#### [WRITTEN REQUEST]
Copy every line of the items below word for word, but leave out the pictures.

#### [INPUT DATA]
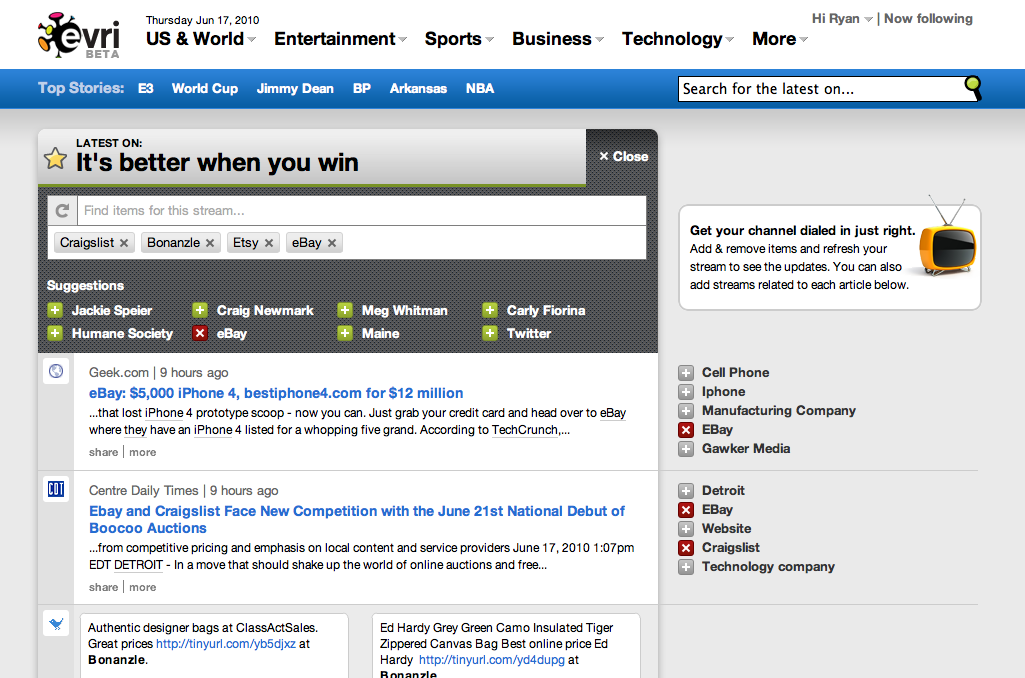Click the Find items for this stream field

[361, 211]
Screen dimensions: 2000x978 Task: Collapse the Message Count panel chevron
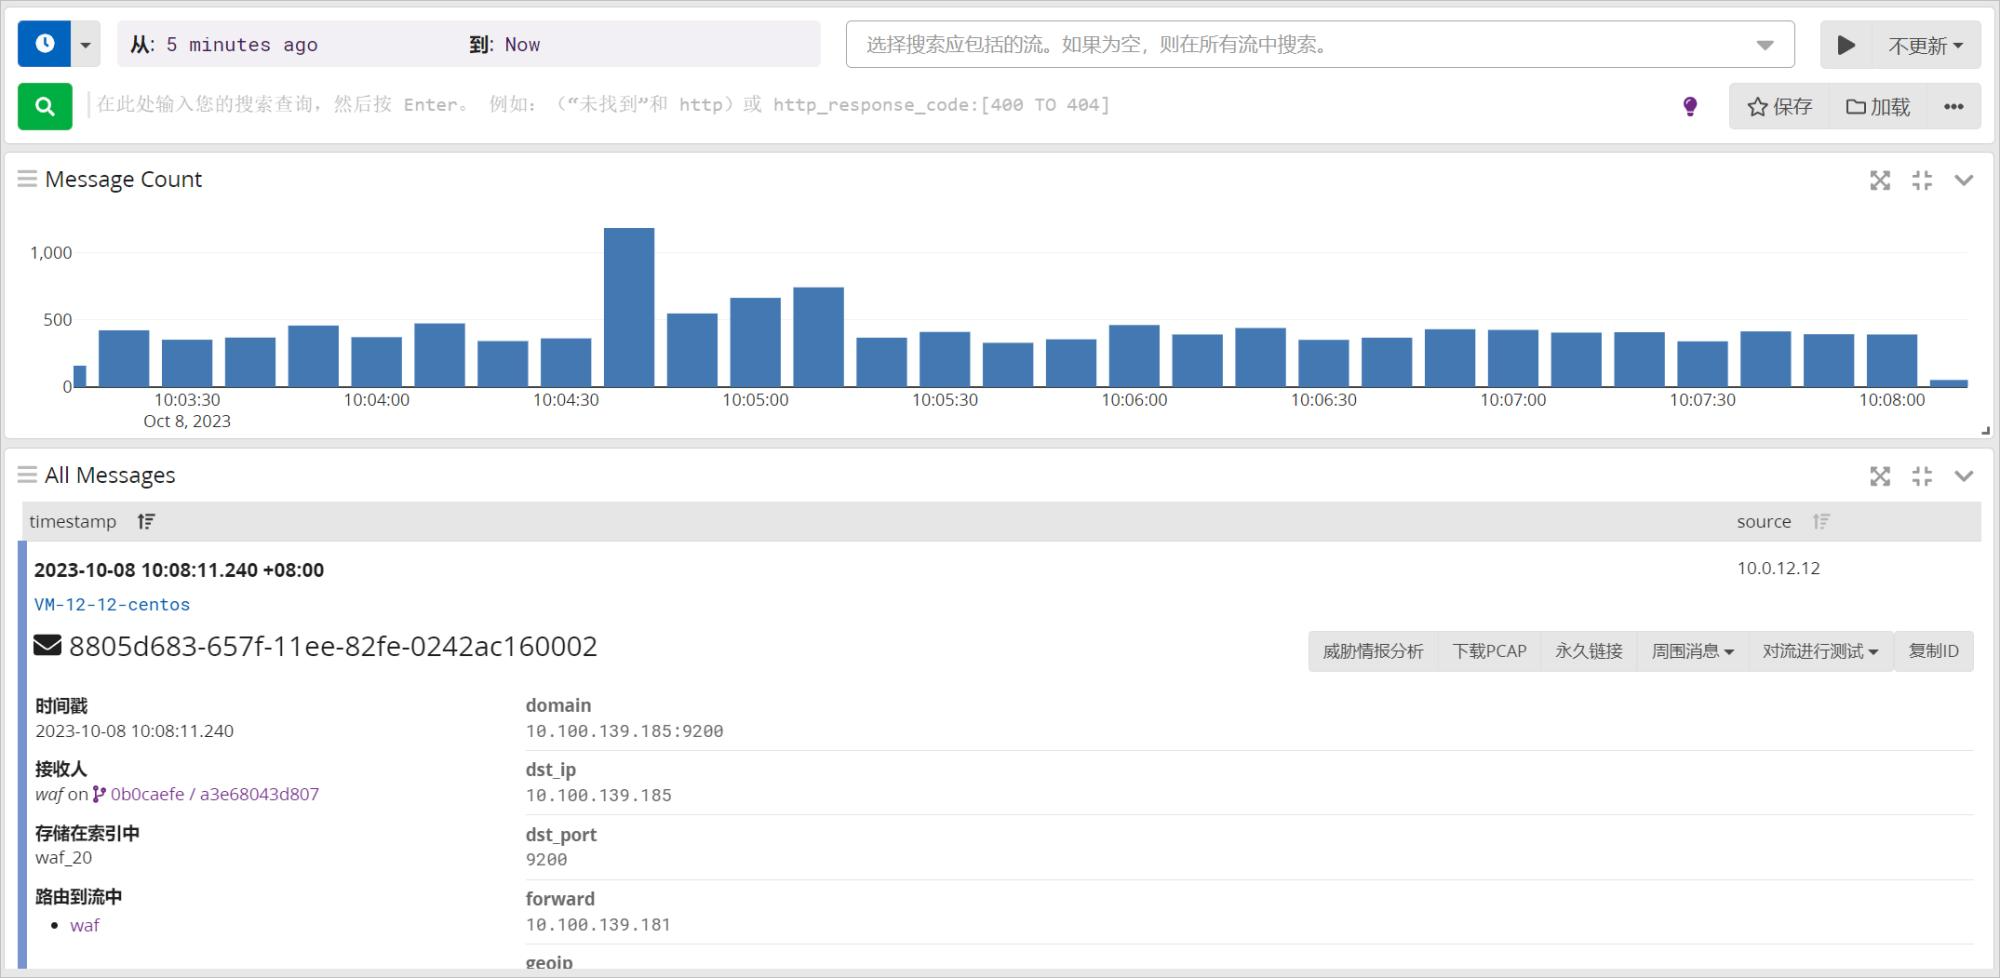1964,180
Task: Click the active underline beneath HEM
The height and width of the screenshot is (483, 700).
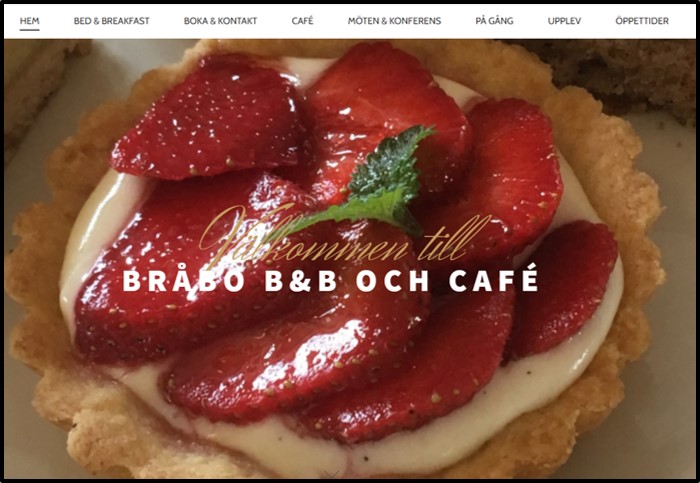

#### [SOLUTION FOR THIS PROBLEM]
Click the Find items for this stream field

[361, 211]
Screen dimensions: 2000x978 Task: Collapse the Message Count panel chevron
1964,180
Task: Click the active underline beneath HEM
The height and width of the screenshot is (483, 700).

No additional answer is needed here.